Professor Emeritus
Phone: 860.832.2152
Fax: 860.832.2109
Email: Arends@ccsu.edu
Office: HB 231.0000
Richard Arends is Professor of Educational Leadership and Dean Emeritus at CCSU. He served as director and taught in the Ed.D. Program in Educational Leadership during its initial years and also served as dean of the School of Education and Professional Studies for nine years. Prior to coming to Connecticut, he was on the faculty and served as chair of the Department of Curriculum and Instruction at the University of Maryland, College Park. He received his MA in American intellectual history from the University of Iowa and his Ph.D. in education from the University of Oregon, where he was also on the faculty from 1975 to 1983. Professor Arends is a former elementary, junior high, and high school teacher. His special research interests are on teaching, teacher education, and organizational development and school change.

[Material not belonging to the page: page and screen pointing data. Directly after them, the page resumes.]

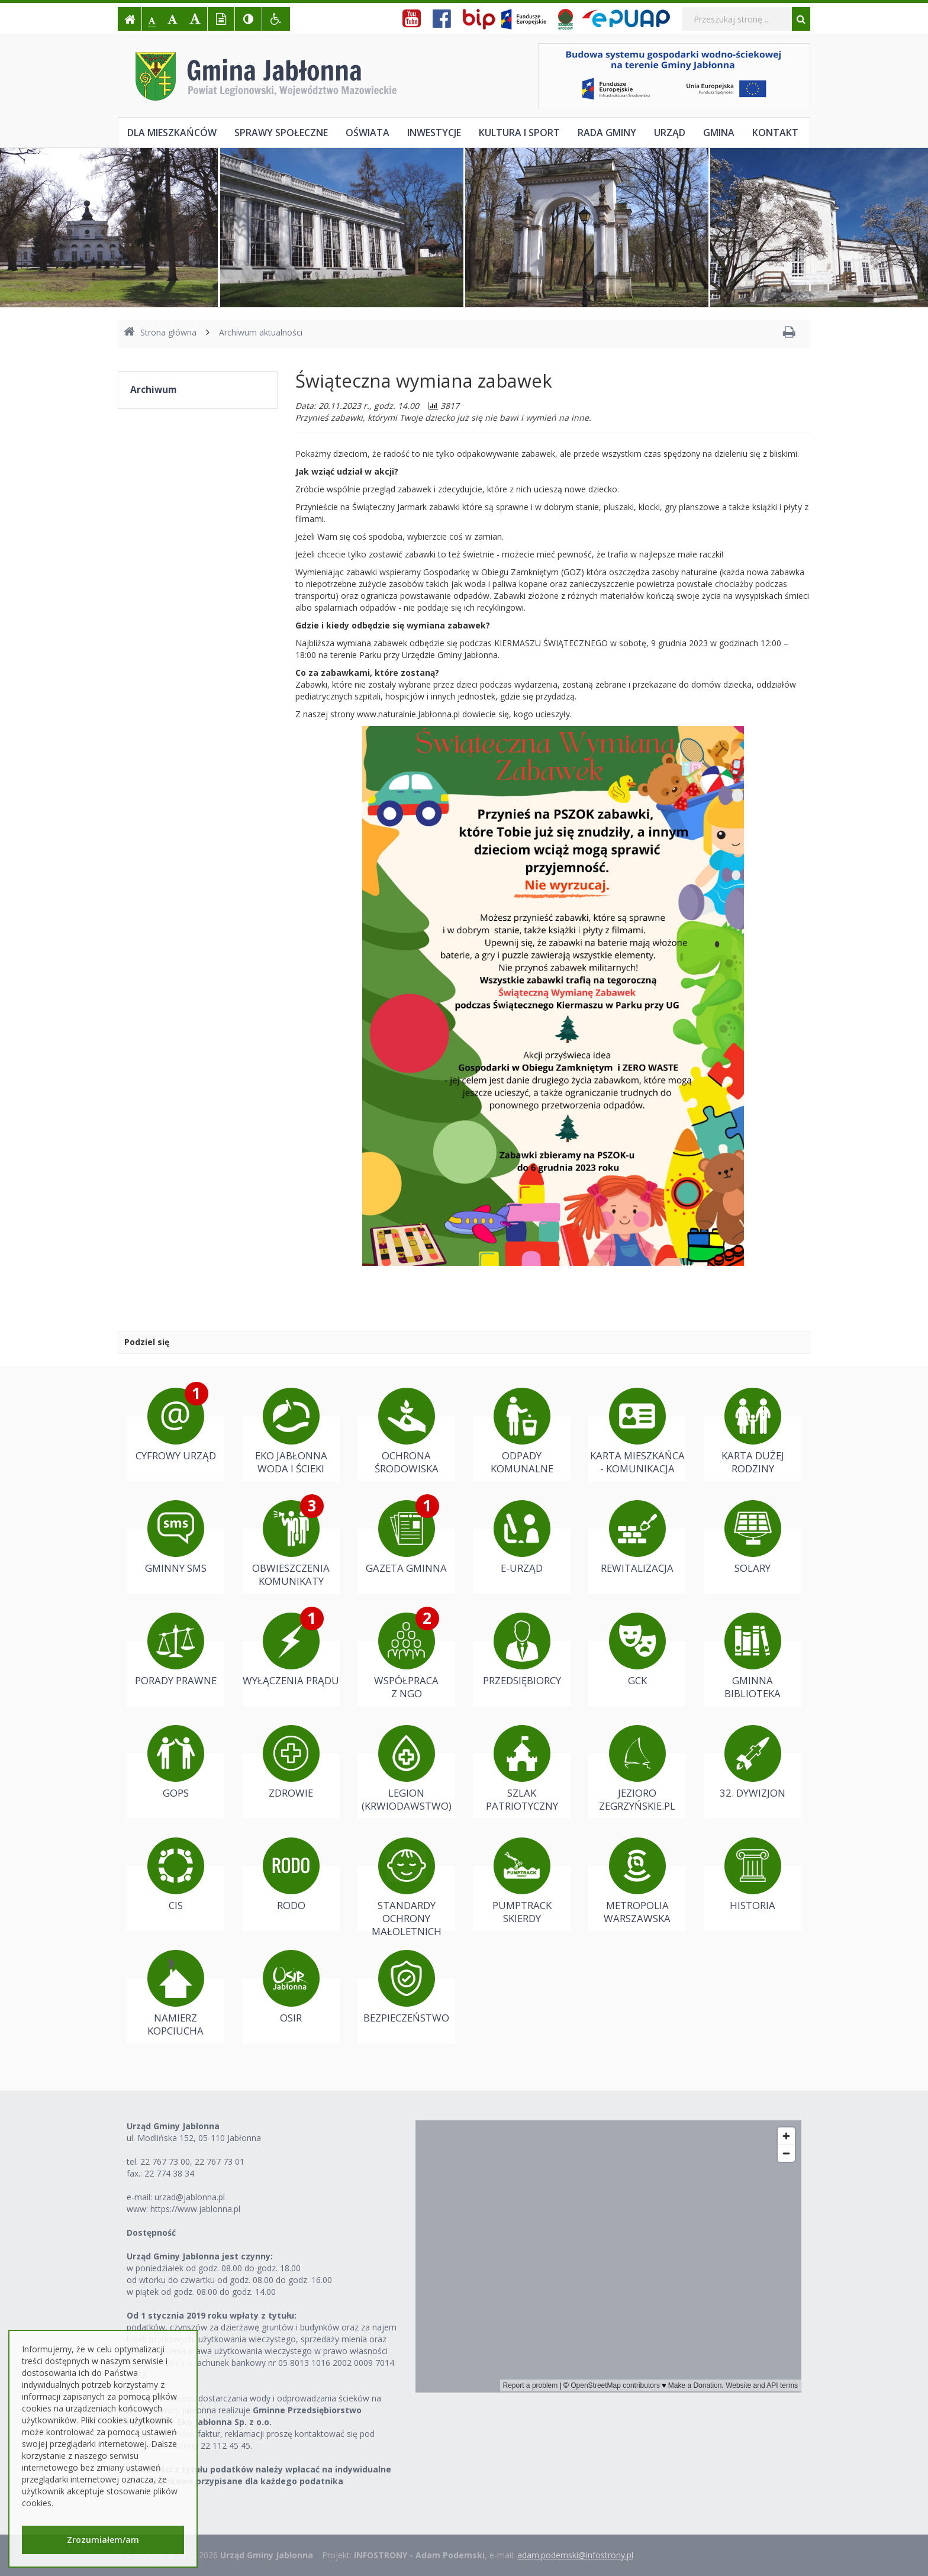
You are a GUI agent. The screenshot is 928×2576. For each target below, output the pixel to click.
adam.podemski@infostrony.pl (575, 2555)
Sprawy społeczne (281, 132)
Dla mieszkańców (172, 132)
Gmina (718, 132)
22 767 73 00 (165, 2161)
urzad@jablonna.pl (189, 2197)
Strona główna (160, 332)
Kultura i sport (519, 132)
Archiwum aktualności (260, 332)
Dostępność (151, 2232)
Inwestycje (434, 132)
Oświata (367, 132)
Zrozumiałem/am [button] (103, 2539)
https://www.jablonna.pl (195, 2208)
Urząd (669, 132)
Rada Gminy (607, 132)
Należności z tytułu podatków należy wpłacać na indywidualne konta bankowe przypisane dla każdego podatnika (259, 2475)
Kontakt (775, 132)
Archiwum (153, 389)
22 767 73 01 (219, 2161)
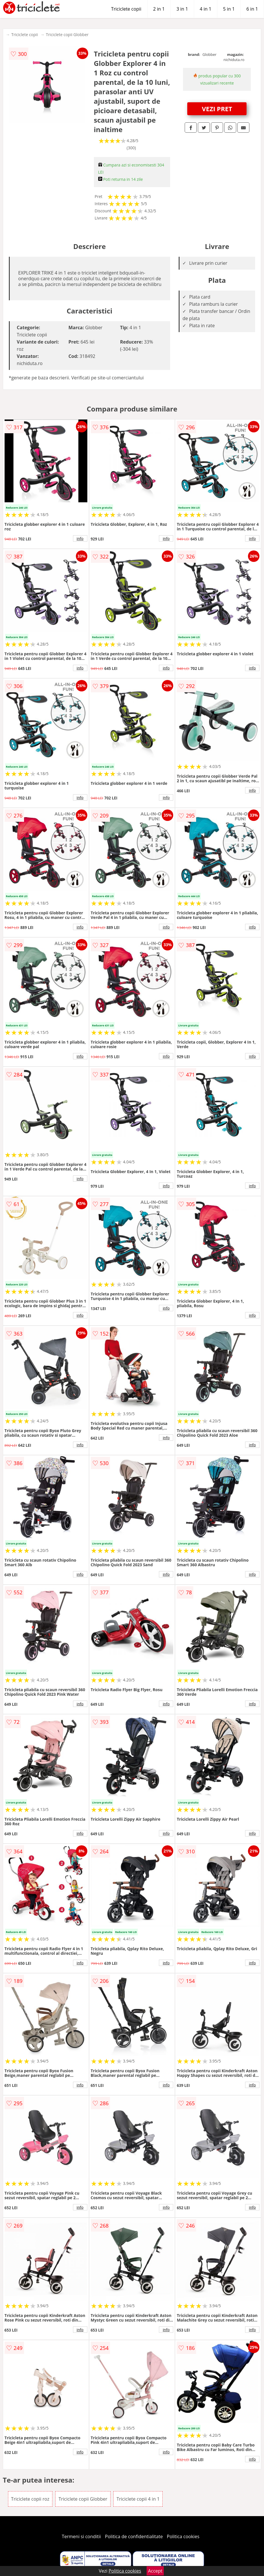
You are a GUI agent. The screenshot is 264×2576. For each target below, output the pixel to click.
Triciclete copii (126, 9)
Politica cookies (183, 2536)
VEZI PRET (217, 108)
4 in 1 (205, 9)
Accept (155, 2571)
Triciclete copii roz (30, 2499)
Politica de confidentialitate (134, 2536)
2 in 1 (159, 9)
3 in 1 (182, 9)
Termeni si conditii (81, 2536)
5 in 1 (229, 9)
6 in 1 (252, 9)
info (80, 538)
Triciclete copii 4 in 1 (138, 2499)
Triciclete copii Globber (67, 34)
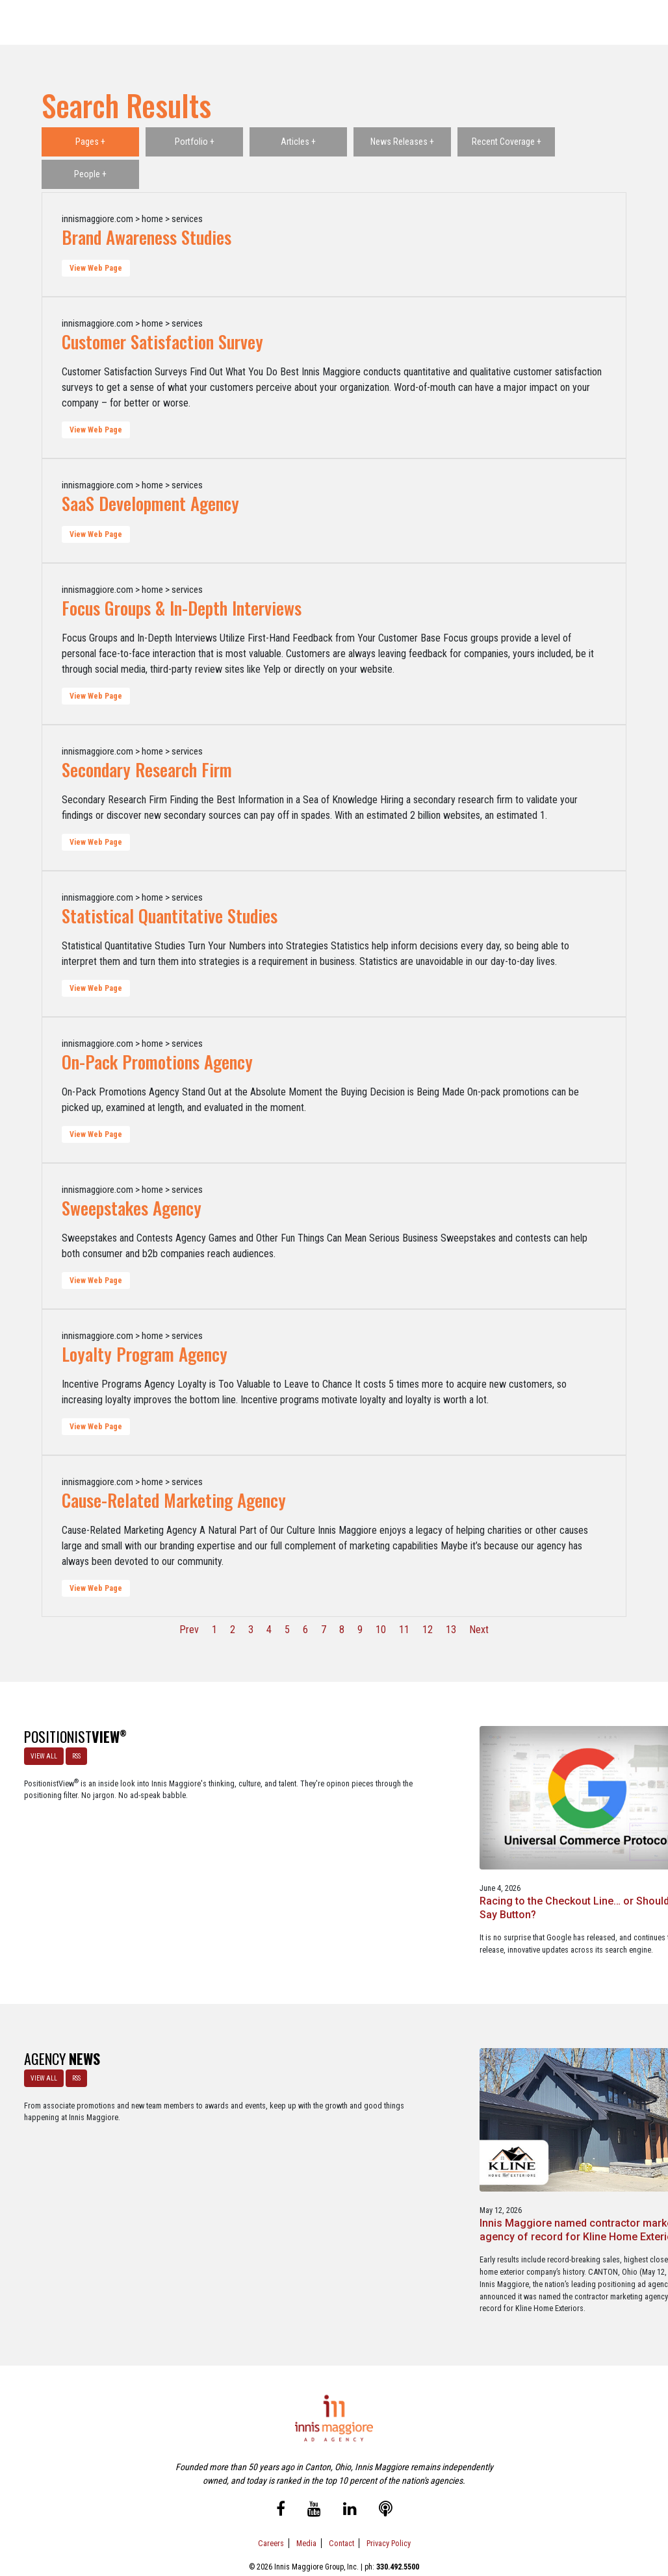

Professor Arends has authored or contributed to over a dozen books on education including the Handbook of Organization Development in Schools, Systems Change Strategies in Education, Exploring Teaching, and Learning to Teach, the latter of which is now in its seventh edition. He has worked widely with schools and universities throughout North America and around the Pacific Rim, including Australia, Samoa, Palau, and Saipan. The recipient of numerous awards, he was selected in 1989 as the outstanding teacher educator in the state of Maryland, and in 1990 he received the Judith Ruskin award for outstanding research in education given by the Maryland chapter of the Association for Supervision and Curriculum Development (ASCD). Between 1995-97, Professor Arends held the William Allen (Boeing) Endowed Chair in the School of Education at Seattle University.
He has served on the Board of Examiners (BOE) of the National Council for Accreditation of Teacher Education (NCATE) for over 10 years, was a NCATE consultant for the American Association of Colleges for Teacher Education (AACTE), Partnership for Excellence in Teacher Education (PETE), and was involved in a research project sponsored by the National Education Association (NEA) studying the effects of professional development schools on student achievement and teacher quality. He just completed a chapter on “teaching methods” for the second edition of the Encyclopedia of Education. He currently lives in Portland, Oregon where he continues to write two new books, one “teaching for student success” and the other “elements of college teaching.”